Hello, I've posted before about this, but as I'm using a different set up and version here I go again.
I'm using Prodigy 1.11.8, dockerized and deployed in amazon ECS, I'm using an external Postgres database, and a multi session set up. This is a very simple classification task. I pull texts from DB before calling prodigy.serve within a script and then I override the stream function.
But examples are repeating (same task hash), and a lot! Sometimes even 13 times for the same session. I wonder if I'm doing something wrong, or maybe Prodigy simply isn't meant to be used like this. I've read other posts here, I've tried other configs but nothing works.
In the logs I'm seeing the "re adding to stream" message....
This is the **config I'm passing to prodigy.serve (I've tried with bigger batches, is worse):
Is there a reason why you're still using 1.11.8 and not the experimental alpha? I saw you posted there in May 2022 but seemed to have issues in this post:
We're very close to releasing Prodigy v1.12 that implements this new database refactoring. As mentioned in the alpha, one of the key new features is the Feed table that will track annotations statuses (e.g., answered, sent, cancelled, unsent) and timestamped from when it's sent from the last time the status changed.
It is worth noting even the most recent alpha version available has changed too (we found additional fixes) so you may want to wait for v1.12.
Once we release, we plan to have a few more engineers help out with support as the new refactoring also requires a migration for datasets. That would be a perfect time to iterate/debug and we'd appreciate feedback in case there are still problems.

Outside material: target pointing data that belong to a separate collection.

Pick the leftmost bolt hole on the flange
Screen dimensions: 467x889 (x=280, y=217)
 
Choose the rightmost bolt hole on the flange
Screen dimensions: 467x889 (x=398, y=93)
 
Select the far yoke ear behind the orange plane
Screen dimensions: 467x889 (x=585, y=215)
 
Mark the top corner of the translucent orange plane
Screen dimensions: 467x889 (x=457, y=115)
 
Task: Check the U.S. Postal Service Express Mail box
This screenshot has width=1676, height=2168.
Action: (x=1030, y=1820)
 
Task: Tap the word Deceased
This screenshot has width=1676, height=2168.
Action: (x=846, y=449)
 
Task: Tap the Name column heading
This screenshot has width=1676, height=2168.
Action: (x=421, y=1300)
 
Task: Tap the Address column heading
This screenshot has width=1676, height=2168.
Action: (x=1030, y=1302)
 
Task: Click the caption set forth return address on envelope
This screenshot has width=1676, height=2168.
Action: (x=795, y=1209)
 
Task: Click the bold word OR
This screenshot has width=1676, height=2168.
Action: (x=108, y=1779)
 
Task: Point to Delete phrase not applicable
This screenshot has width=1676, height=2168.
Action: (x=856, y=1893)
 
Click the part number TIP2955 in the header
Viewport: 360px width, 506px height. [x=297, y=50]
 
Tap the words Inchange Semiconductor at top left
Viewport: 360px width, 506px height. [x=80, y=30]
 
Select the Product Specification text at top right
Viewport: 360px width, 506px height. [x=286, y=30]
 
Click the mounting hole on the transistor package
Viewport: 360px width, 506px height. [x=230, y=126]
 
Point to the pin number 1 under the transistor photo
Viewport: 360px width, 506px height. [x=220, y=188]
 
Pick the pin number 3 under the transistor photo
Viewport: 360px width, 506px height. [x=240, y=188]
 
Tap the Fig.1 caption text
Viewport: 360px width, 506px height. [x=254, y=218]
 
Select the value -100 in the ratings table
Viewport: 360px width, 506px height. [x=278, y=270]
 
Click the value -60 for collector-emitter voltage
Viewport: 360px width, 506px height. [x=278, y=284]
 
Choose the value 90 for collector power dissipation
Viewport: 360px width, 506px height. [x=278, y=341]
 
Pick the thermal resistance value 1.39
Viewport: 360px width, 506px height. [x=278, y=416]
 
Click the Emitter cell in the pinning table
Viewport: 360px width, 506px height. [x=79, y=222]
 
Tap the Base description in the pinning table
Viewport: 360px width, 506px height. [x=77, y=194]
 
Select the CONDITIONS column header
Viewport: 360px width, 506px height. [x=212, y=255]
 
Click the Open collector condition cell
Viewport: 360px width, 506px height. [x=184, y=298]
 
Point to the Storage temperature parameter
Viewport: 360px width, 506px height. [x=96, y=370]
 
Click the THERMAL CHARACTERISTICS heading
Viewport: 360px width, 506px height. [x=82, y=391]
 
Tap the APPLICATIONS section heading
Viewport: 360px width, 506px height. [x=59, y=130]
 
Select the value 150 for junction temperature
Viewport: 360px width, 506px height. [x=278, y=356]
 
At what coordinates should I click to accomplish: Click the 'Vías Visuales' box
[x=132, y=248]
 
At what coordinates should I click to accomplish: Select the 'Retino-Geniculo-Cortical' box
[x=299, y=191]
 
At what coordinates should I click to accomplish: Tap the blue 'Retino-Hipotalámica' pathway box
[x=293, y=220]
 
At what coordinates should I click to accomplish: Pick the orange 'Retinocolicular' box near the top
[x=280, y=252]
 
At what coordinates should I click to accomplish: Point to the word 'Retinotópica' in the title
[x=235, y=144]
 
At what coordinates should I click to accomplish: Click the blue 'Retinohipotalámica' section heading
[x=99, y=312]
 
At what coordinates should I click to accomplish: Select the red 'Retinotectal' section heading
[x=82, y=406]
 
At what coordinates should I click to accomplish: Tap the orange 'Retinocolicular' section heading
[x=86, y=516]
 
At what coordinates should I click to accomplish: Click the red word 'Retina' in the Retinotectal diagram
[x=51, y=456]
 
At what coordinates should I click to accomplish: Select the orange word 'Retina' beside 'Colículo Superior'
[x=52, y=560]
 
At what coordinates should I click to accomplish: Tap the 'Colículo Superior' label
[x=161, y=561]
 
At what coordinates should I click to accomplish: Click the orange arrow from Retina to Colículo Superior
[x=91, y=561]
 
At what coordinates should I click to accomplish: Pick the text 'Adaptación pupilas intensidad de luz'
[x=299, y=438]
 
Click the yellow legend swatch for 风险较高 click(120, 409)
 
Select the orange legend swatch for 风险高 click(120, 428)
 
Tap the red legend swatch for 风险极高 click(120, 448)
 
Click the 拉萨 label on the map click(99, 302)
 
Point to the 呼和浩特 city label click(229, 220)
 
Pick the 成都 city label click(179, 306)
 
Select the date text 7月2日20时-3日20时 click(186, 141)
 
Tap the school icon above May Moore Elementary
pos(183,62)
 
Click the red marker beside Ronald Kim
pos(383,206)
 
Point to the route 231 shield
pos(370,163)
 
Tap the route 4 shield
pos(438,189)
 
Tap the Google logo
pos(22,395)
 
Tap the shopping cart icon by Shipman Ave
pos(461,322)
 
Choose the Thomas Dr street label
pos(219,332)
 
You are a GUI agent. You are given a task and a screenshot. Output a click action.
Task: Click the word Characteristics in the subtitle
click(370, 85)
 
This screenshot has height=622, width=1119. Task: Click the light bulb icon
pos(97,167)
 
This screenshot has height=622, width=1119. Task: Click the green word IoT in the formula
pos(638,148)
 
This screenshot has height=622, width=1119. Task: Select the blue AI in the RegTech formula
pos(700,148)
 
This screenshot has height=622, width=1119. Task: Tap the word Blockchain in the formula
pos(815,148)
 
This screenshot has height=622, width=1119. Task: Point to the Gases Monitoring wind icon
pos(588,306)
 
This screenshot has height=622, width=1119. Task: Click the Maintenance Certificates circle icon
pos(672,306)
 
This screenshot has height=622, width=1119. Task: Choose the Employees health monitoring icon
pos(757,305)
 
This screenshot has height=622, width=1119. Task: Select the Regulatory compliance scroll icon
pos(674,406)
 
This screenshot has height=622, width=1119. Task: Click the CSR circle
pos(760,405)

I understand you probably need v1.12 as quickly as possible. I can tell you our dev team is working very hard but we don't want to release until we can perform successfully on all of the tests. I'll let you know as soon as we have a concrete date for v1.12. Thank you for your patience!
Can you provide the prodigy.json file? This would help to ensure there isn't a problem with the database config.
I've posted an internal note for the dev team. I'll post back if I hear suggestions but I know several will be off for the holidays so it may be until early January. I'll also play around some more to see if I can find anything.
Maybe. Python 3.8 is generally the minimum but since this is experimental, we didn't do robust testing to see if there's a conflict. I would try at least Python 3.9.